=== Excerpt ===

LEAs are authorized to work with partner organizations. This means science and technology centers and museums can support activities such as providing online programming, afterschool and summer learning activities, and professional development for teachers and educators. You will first need to reach out to your local school district to learn what their needs are and propose an idea for how you might partner on their ESSER grant. 

If you are particularly interested in afterschool and summer learning, you may also wish to connect with your statewide afterschool network, which pursues policy change and partnerships at the state level, or your Department of Education contact who manages the 21st Century Community Learning Centers program.

Higher Education Emergency Relief Fund

The Higher Education Emergency Relief Fund (HEERF) provides $14.25 billion for 5,000+ eligible colleges and universities to directly support students facing urgent needs related to coronavirus, and to support institutions as they cope with the immediate effects of coronavirus and school closures. Some elite colleges and universities have stated that they will not seek these emergency funds, despite being eligible.

=== Recorded information ===

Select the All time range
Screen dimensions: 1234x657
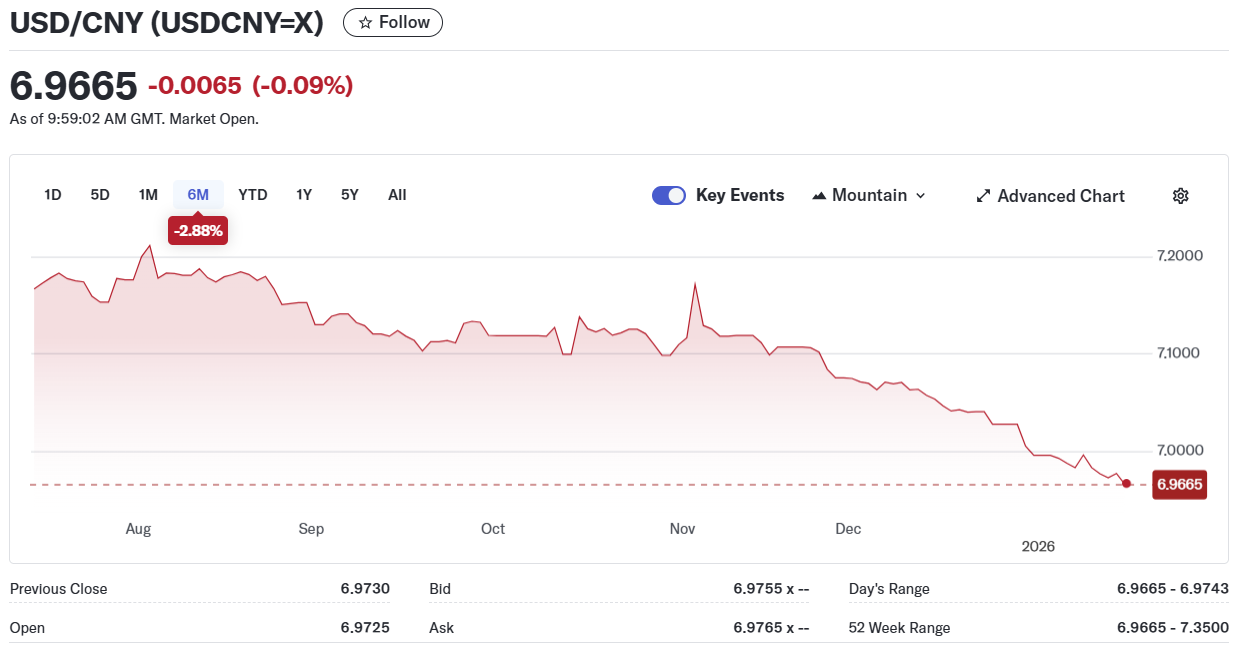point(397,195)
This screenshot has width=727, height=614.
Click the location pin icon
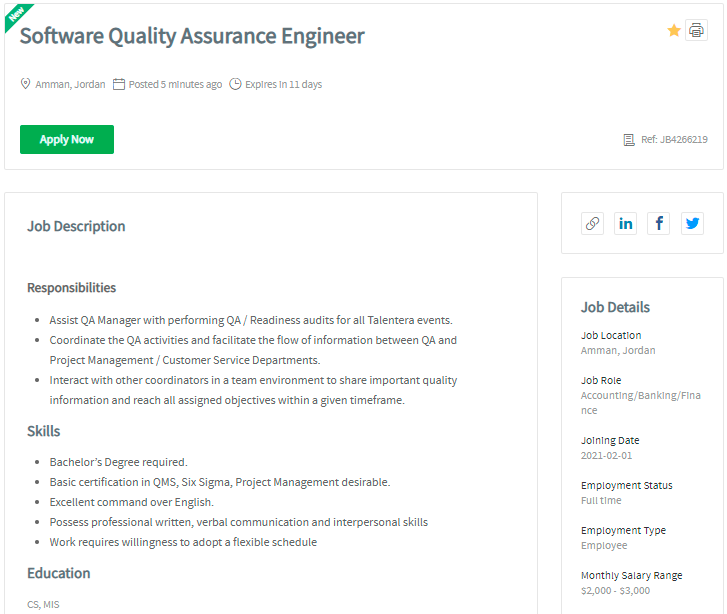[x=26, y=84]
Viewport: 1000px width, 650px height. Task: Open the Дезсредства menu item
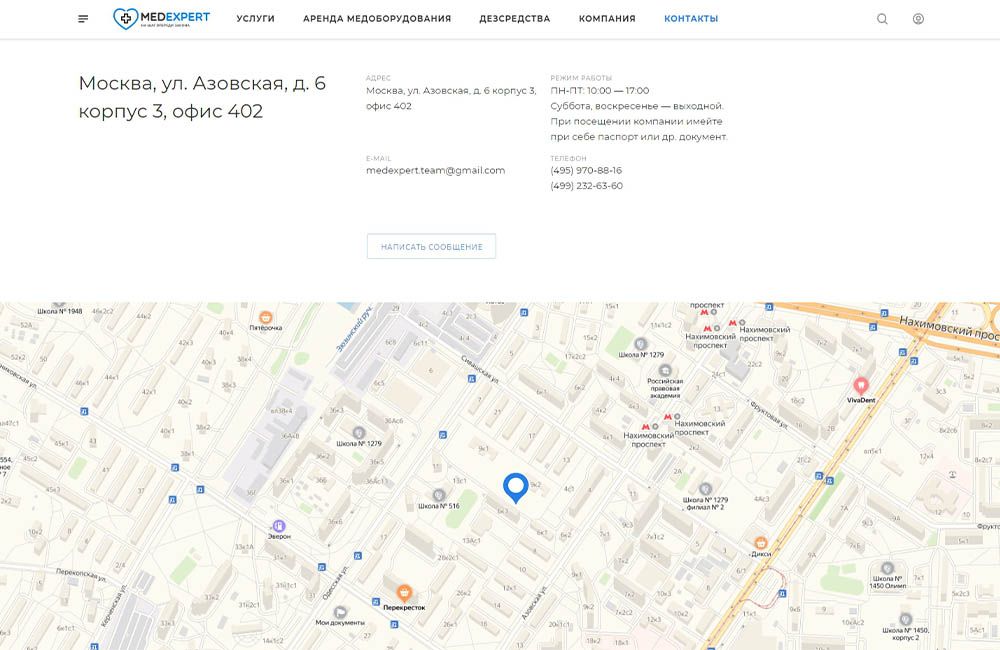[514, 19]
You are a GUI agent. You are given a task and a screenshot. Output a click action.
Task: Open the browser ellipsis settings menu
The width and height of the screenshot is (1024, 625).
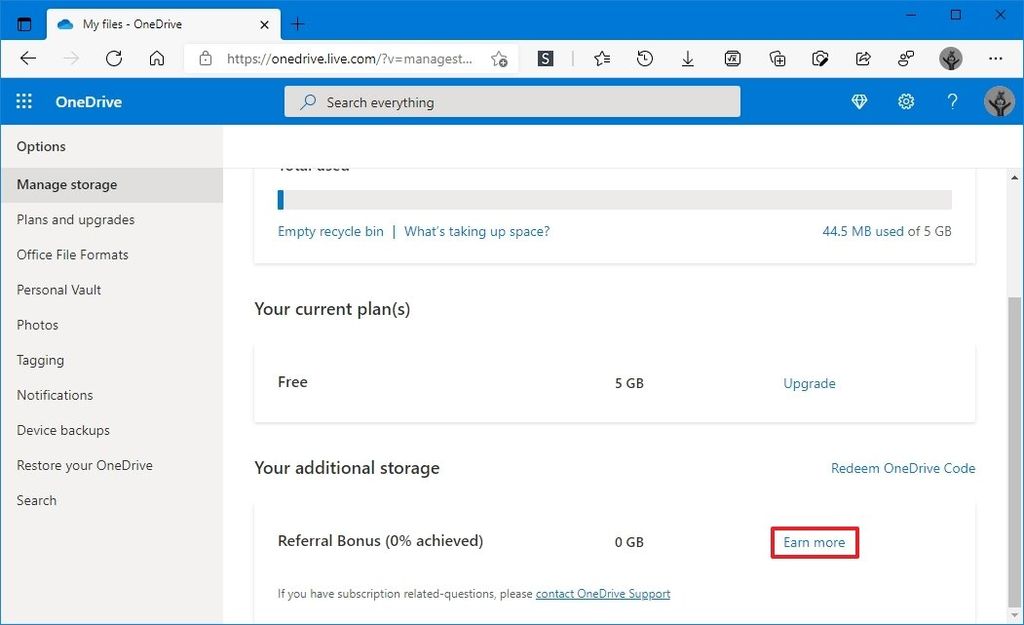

===

:: Tasks to perform ::
(a) Copy out everything in the excerpt on federal relief funding from "If you are particularly" down to "Learning Centers program.".
(b) Pick up the excerpt on federal relief funding after its last sentence and keep writing it.
The records are separate material and have no connection to the excerpt on federal relief funding.

:: Answer list ::
(a)
If you are particularly interested in afterschool and summer learning, you may also wish to connect with your statewide afterschool network, which pursues policy change and partnerships at the state level, or your Department of Education contact who manages the 21st Century Community Learning Centers program.

(b)
Funding is primarily allocated based on an institution’s share of full-time students receiving Pell Grants. Community colleges have flagged that they were at a disadvantage in this formula, as about 65 percent of their students are part-time. An interactive map from the University of Wisconsin-Madison shows allocations per institution in combination with student demographic variables from College Scorecard. 

At least 50 percent of an institution’s allocation must be reserved to provide students with emergency financial aid grants to help cover expenses related to the disruption of campus operations due to coronavirus. Undocumented college and university students, as well as “Dreamers”—undocumented immigrants who arrived in the U.S. as children and are recipients of the Deferred Action for Childhood Arrivals (DACA) program—are not eligible, an exclusion that has been criticized by many. Some colleges and universities are finding ways to support undocumented students and Dreamers.

The photo above is from Design2Learn, a project funded by the Department of Education and led by ExpandED Schools in partnership with the New York Hall of Science. Design2Learn paired in-school science teachers and informal educators from community-based organizations in a unique professional development program. Photo by Emma Banay.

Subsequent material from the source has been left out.